# Table of contents <a id="0"></a>

* [Imports](#imports)
* [Block selection](#block-selection)
* [Define models](#define-models)
* [Identify Important Features](#identify-important-features)
* [Feature engineering](#feature-engineering)
* [Base estimators grid search](#base-estimators-grid-search)
* [Stacking intro](#stacking-intro)
* [Utility functions](#utility-functions)
* [Determine best combination](#best-combination)
* [Generate output](#generate-output)

# Imports <a id="imports"></a>
[Go back to top](#0)

In [None]:
dir = !ls -a
if ('kernel-metadata.json' in dir):
    src = 'Laptop'
    # Local environment
    data_path = '../../data/learn-together'
else:
    # Kaggle environment
    src = 'Kaggle'
    data_path = '../input'

print('Environment set to [{env}]'.format(env=src))

In [None]:
# Input data files are available in the "../input/" directory.
# Any results you write to the current directory are saved as output.
# For example, running this (by clicking run or pressing Shift+Enter) will list all files under the input directory
import os
for dirname, _, filenames in os.walk('/kaggle/input'):
    for filename in filenames:
        print(os.path.join(dirname, filename))

In [None]:
# System imports
import warnings
warnings.simplefilter(action='ignore', category=FutureWarning)
import numpy as np
import pandas as pd
import copy
import matplotlib.pyplot as plt
import seaborn as sns

# Models
from sklearn.linear_model import LogisticRegression
from sklearn.ensemble import RandomForestClassifier, ExtraTreesClassifier
from sklearn.neighbors import KNeighborsClassifier

# Utilities
from sklearn.model_selection import train_test_split, KFold, cross_val_score, GridSearchCV
from sklearn.metrics import accuracy_score
from sklearn.feature_selection import SelectKBest, chi2
from sklearn.pipeline import Pipeline
from itertools import combinations

> # Block selection <a id="block-selection"></a>
[Go back to top](#0)

In [None]:
low_correlation_features = []
additional_feature_columns = []
grid_search_n_splits = 5
layer_one_folds = 10

get_feature_importances = 0
drop_low_correlation_features = 0
run_grid_search_for_base_estimators = 1
determine_optimal_base_estimators_combination = 0

generate_output = 1

# Define models <a id="define-models"></a>
[Go back to top](#0)

In [None]:
# Define level 1 estimators
base_models = []

model = {'model': RandomForestClassifier(random_state = 5)}
parameters = {'n_estimators': [100, 150, 200, 400, 600, 800, 1000, 1100]}
model['parameters'] = parameters
model['grid_search'] = 1
base_models.append(model)

model = {'model': KNeighborsClassifier()}
parameters = {'n_neighbors': range(3,12,2), 
              'weights': ['uniform', 'distance']}
model['parameters'] = parameters
model['grid_search'] = 1
base_models.append(model)

model = {'model': LogisticRegression(random_state=5)}
parameters = {'C': [0.001, 0.01, 0.1, 1, 10, 100, 1000] }
model['parameters'] = parameters
model['grid_search'] = 1
base_models.append(model)

# Define Stacking estimator
stack_model = RandomForestClassifier(n_estimators=600, random_state=5)

In [None]:
# Import dataset
df_test = pd.read_csv(data_path + '/test.csv')
df_sample_submission = pd.read_csv(data_path + '/sample_submission.csv')
df = pd.read_csv(data_path + '/train.csv')
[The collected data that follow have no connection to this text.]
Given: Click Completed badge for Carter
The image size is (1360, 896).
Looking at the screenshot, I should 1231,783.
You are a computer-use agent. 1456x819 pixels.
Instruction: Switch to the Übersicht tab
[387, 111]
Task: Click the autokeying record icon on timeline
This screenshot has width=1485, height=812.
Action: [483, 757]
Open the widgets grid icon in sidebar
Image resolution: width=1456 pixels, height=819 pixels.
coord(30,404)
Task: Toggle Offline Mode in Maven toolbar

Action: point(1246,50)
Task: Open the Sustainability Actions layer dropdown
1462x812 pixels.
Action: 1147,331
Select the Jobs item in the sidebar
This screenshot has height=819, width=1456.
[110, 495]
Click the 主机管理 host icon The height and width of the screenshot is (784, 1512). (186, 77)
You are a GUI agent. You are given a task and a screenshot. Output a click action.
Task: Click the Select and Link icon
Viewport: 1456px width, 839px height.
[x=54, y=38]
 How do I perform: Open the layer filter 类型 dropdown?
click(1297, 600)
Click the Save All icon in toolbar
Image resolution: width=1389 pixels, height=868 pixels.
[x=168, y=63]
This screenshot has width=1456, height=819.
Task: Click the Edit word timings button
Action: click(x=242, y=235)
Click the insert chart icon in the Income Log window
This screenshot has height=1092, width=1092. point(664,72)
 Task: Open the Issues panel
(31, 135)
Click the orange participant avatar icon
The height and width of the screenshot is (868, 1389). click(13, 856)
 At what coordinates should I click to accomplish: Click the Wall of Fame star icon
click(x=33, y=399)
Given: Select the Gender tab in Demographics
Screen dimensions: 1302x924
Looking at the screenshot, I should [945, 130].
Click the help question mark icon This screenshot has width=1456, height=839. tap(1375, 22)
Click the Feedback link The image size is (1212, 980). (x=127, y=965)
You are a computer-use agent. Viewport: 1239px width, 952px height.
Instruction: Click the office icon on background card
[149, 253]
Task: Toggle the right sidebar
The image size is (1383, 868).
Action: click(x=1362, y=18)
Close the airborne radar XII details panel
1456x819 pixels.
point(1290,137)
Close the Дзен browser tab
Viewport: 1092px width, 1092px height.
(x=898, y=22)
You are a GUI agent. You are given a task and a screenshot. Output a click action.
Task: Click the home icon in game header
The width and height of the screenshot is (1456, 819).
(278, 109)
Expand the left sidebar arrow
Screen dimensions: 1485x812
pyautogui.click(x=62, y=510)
# Identify important features <a id="identify-important-features"></a>
[Go back to top](#0)

In [None]:
# Identify columns with only 1 value, these are unlikely to be helpful
col_singular = [col for col in df.columns if df[col].nunique() == 1]
print('Singular columns: {}'.format(col_singular))

# Drop singular columns
df.drop(col_singular, axis=1, inplace=True)
df_test.drop(col_singular, axis=1, inplace=True)

In [None]:
if get_feature_importances:
    target = 'Cover_Type'
    features = list(df.columns)
    features.remove(target)

    X = df[features]
    y = df[target]

    bestfeatures = SelectKBest(k=10)
    fit = bestfeatures.fit(X, y)
    
    dfscores = pd.DataFrame(fit.scores_)
    dfcolumns = pd.DataFrame(X.columns)
    
    # Concat two dataframes for better visualization 
    featureScores = pd.concat([dfcolumns,dfscores],axis=1)
    featureScores.columns = ['Specs','Score'] 
    print(featureScores.nlargest(20,'Score'))

In [None]:
if get_feature_importances:
    model = ExtraTreesClassifier()
    model.fit(X,y)
    print(model.feature_importances_) 
    
    # plot graph of feature importances for better visualization
    feat_importances = pd.Series(model.feature_importances_, index=X.columns)
    feat_importances.nlargest(10).plot(kind='barh')
    plt.show()

In [None]:
# Get correlation to see if dimensionality can be reduced. 
# Only considering non-categorical columns for simplicity
df_subset = df[['Elevation', 'Aspect', 'Slope',
       'Horizontal_Distance_To_Hydrology', 'Vertical_Distance_To_Hydrology',
       'Horizontal_Distance_To_Roadways', 'Hillshade_9am', 'Hillshade_Noon',
       'Hillshade_3pm', 'Horizontal_Distance_To_Fire_Points',
       'Wilderness_Area1', 'Wilderness_Area2', 'Wilderness_Area3',
       'Wilderness_Area4', 'Cover_Type']]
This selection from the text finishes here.